→ TASK GOAL: Rewrite the listing from the line containing "Given: Click the UK flag on Nanobiology card" down to the line containing "Looking at the", replacing "card" with "tile" and leaving everything else unchanged. Give only those lines and omit the pictures.

→ DATA:
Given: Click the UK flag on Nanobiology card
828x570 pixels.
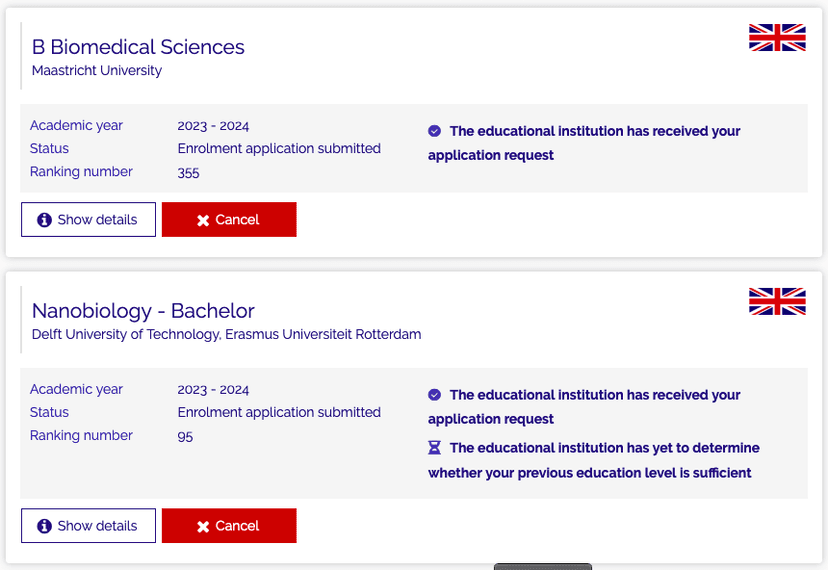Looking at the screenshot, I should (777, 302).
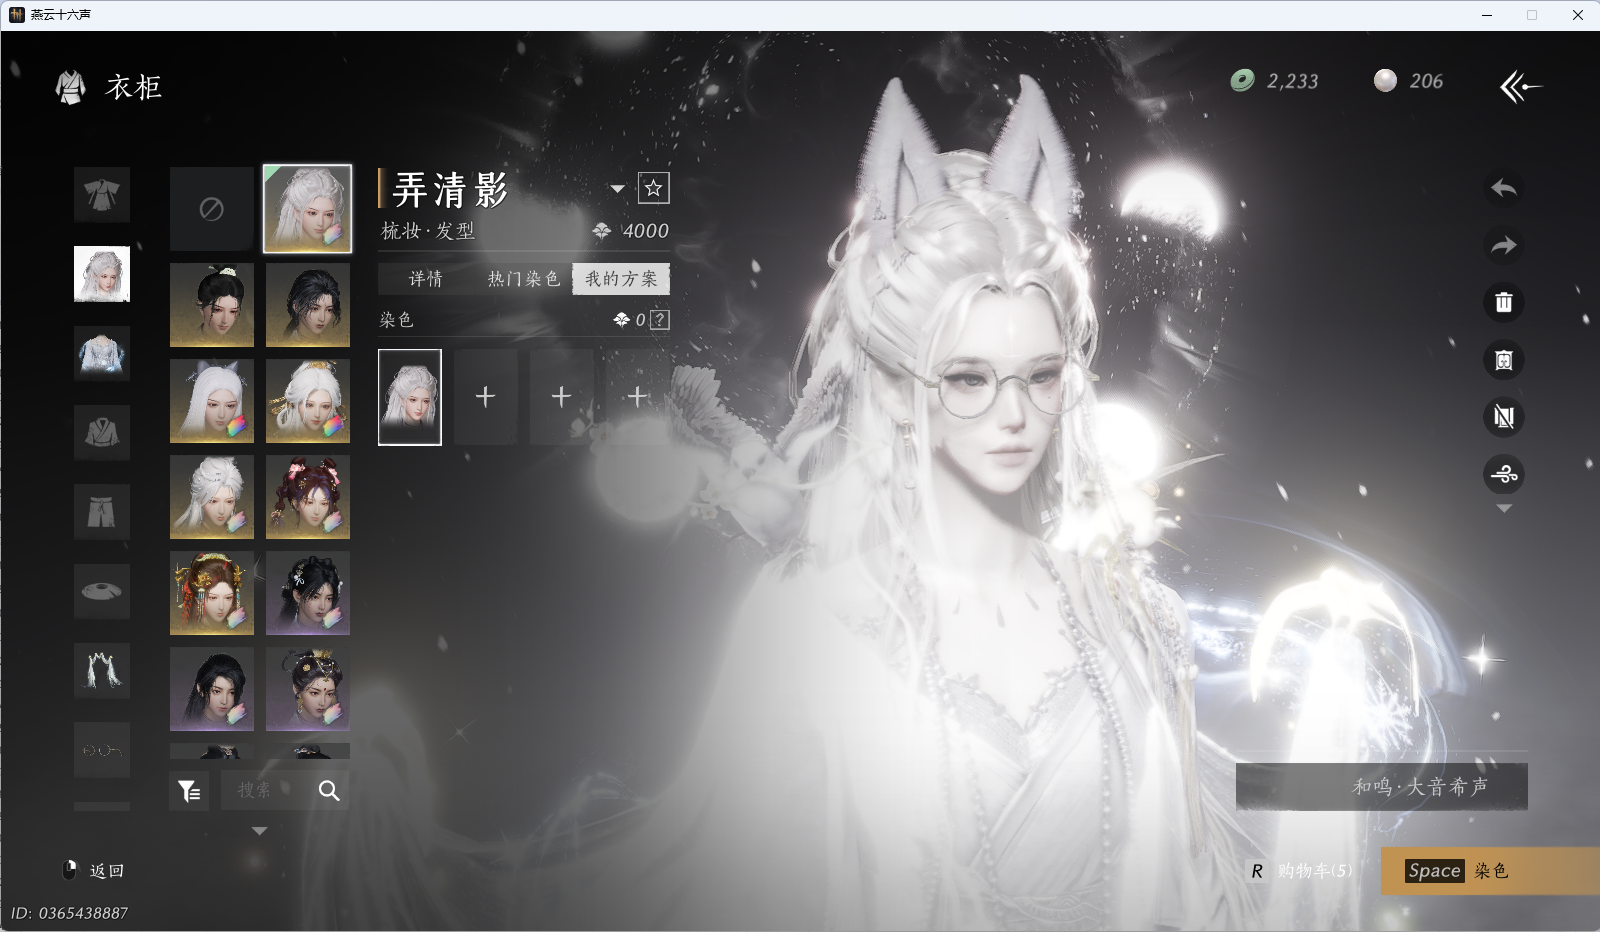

---

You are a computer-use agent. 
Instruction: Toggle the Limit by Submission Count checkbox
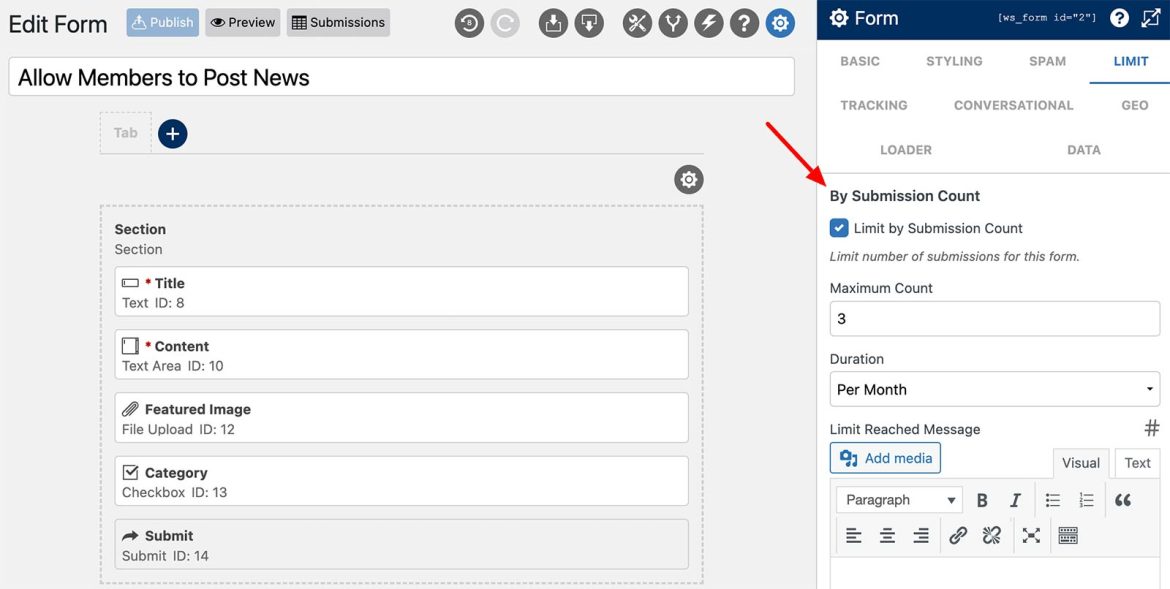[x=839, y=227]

→ SOLUTION TO THE PROBLEM:
Given: Click the UK flag on Nanobiology tile
828x570 pixels.
Looking at the screenshot, I should (777, 302).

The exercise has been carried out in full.